Doug Ledford (dledford@dialnet.net)
Wed, 04 Mar 1998 14:51:09 -0600


G. Sumner Hayes wrote:
>
> Chris Evans <chris@ferret.lmh.ox.ac.uk> wrote:
> >
> > On Wed, 4 Mar 1998, G. Sumner Hayes wrote:
> >
> > > I'm in the process of switching over to 2.1.x, but if I could get the
> > > debugging patches I'd love to help figure out what the problem in 2.0.x is.
> >
> > A few things have been suggested. Hopefully a 2.0.34pre3 will be out soon
> > addressing these. IP masq was one possibly problem..
>
> Yes, I've been following the discussion. I don't use IP masq (and it's not
> built into my kernels), so it's probably not the culprit in my case.
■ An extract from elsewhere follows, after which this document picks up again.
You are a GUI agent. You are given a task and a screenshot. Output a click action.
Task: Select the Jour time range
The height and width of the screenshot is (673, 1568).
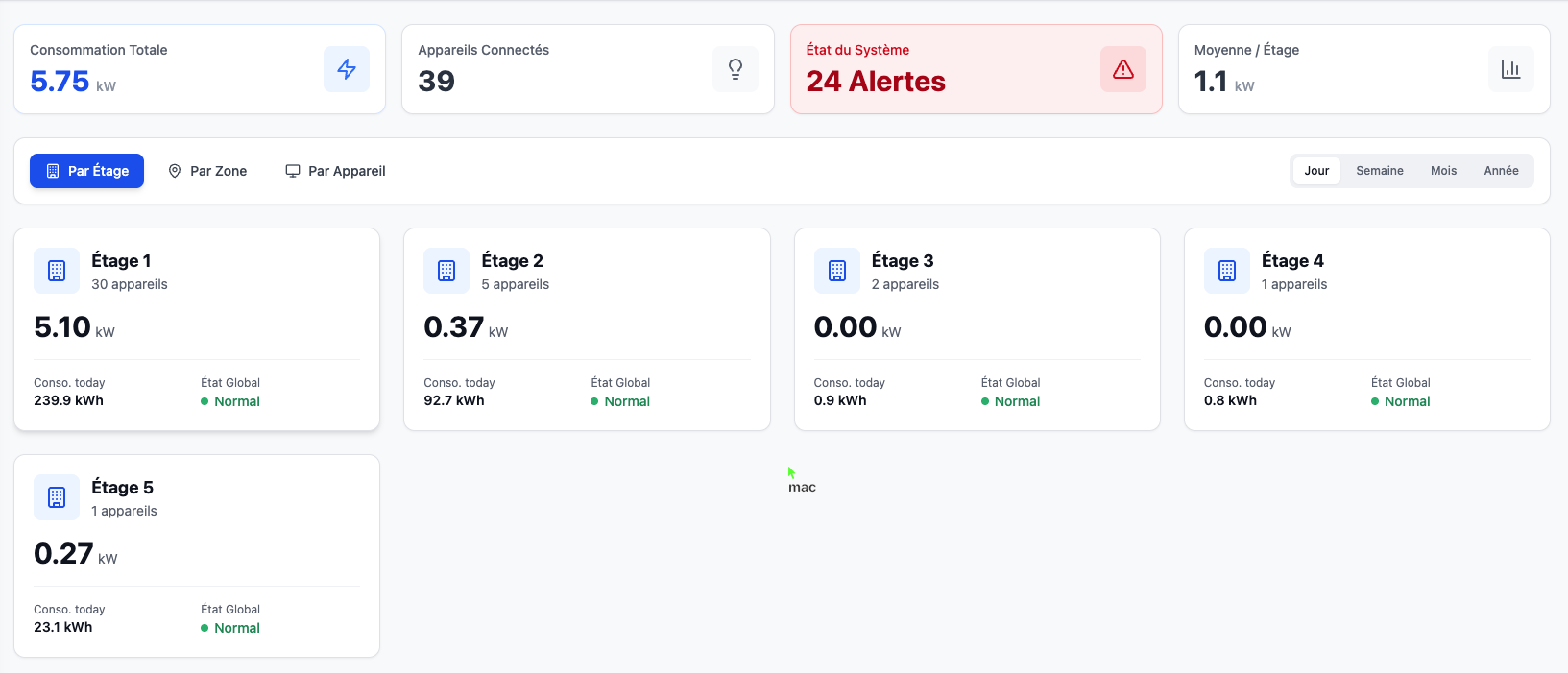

I
> also have turned of SKB_LARGE and PCI bridge optimizations; neither of those
> helped. gcc 2.7.2.3, 2.8.0, and egcs-1.0.1 all show this behavior. (I was
> hoping that fiddling with compilers might move code around just enough to
> hide the problem).
>
> If I could find the aforementioned debugging patches, I'd love to apply them
> and see if I can help sort things out; mysterious hangs with no oops or
> other information (shift-scrollock and other magic keys don't work) aren't
> much to go on, so I can't be helpful until I find some way to gather more
> information.

So far, out of all the .config files people have sent me, and all the
various ways people have tried testing different kernels. etc. I have not
found a single common thread amongst all of the configurations. The only
thing that is really sticking in my mind right now is this. 2.0.29 didn't
have these problems (at least, not reportedly in the net code). The net
code in 2.0.30 - 33 looks like it should work without these problems, so I
surmise something is happening behind the sceenes. The networking is the
only similarity between these crashes, etc. The net code makes heavy use of
kmalloc/kfree for net buffers, etc. Other portions of kernel code make far
lighter use of these functions (eg., the SCSI subsystem almost always
pre-allocates all of it's memory at bootup and doesn't make any
kmalloc/kfree calls after the system is up and running). There was a memory
leak fixed in 2.0.31, which if I recall correctly only showed up because of
another bug fix in 2.0.30. There was another memory leak fixed in 32 or
33. My theory is that one or both of these memory leak fixes were missing
some bizarre case in which the memory *shouldn't* have been freed. The
result of such pre-mature freeing of memory is that some other code piece
still has a pointer referrencing the memory. Then the net code, due to its
heavy usage of kmalloc(), gets allocated that memory and starts to set it up
as an skbuff or rtbuf or some other item. Then the item that has a pointer
to freed memory wakes up, writes to the skbuff/whatever and trashes out part
of the newly alloced and inited buffer, resulting in skbuff/whatever
corruption that grinds the machine to a halt. This would explain the net
code getting hit with this generic bug when other things don't get hit so
bad, although we have the occasional, but much more rare, report of fs
problems as well that could be inode allocation related. It would also
explain the rough numbers of people having this problem. Most notably,
Daniel Ryde, who had some of the most consistent memory leaks in the early
.3x kernels, also has the .33 hang problem on multiple machines. So, the
next question is, how many people that have been having the
hang/reboot/general blow up and die problems also had memory leaks under
earlier 2.0.3x kernels?

-- 

Doug Ledford <dledford@dialnet.net> Opinions expressed are my own, but they should be everybody's.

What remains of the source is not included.